-------- DATA SUPPLIED --------

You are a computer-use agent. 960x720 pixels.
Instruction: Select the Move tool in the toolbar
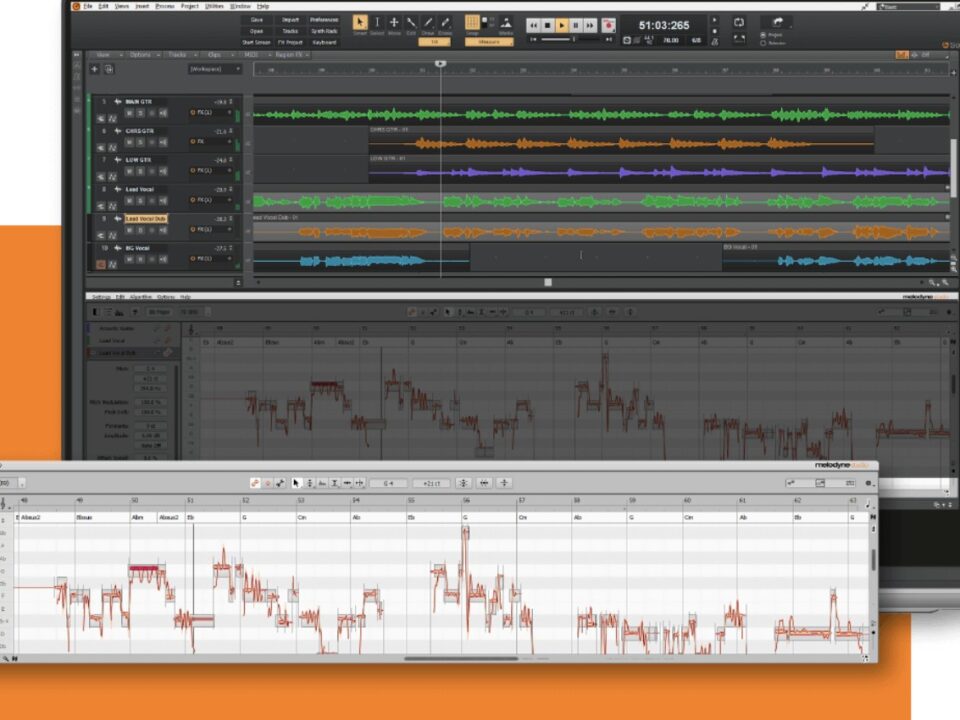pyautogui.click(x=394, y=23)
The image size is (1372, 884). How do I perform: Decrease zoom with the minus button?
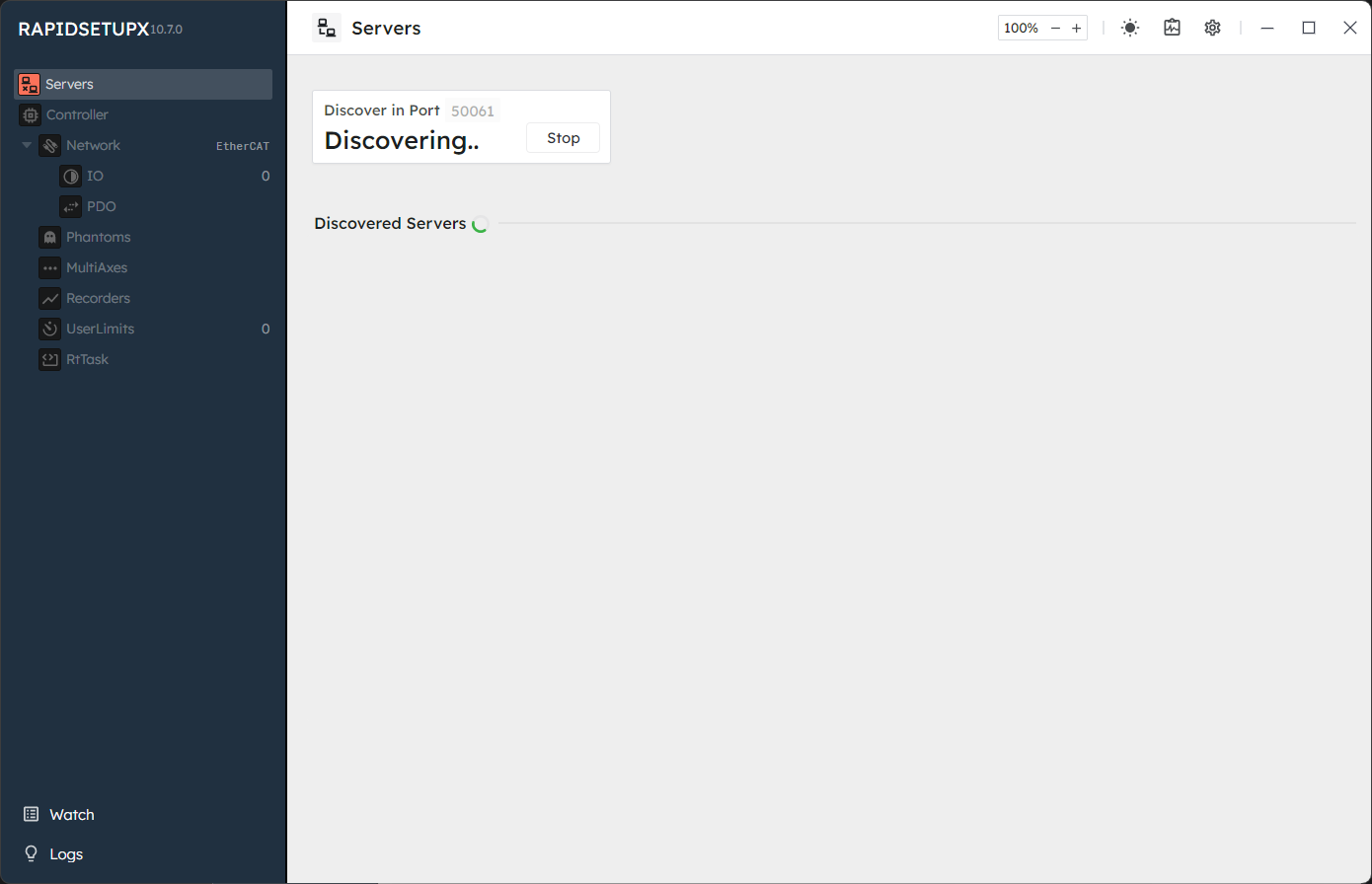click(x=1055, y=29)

--------

_WORK TO COMPLETE_: Give the lines from the one containing "Instruction: Select the" through the final line of the material again, exactly and in full, but without pictures.

_EXERCISE OUTPUT_:
Instruction: Select the Move tool in the toolbar
pyautogui.click(x=394, y=23)
The image size is (1372, 884). How do I perform: Decrease zoom with the minus button?
click(x=1055, y=29)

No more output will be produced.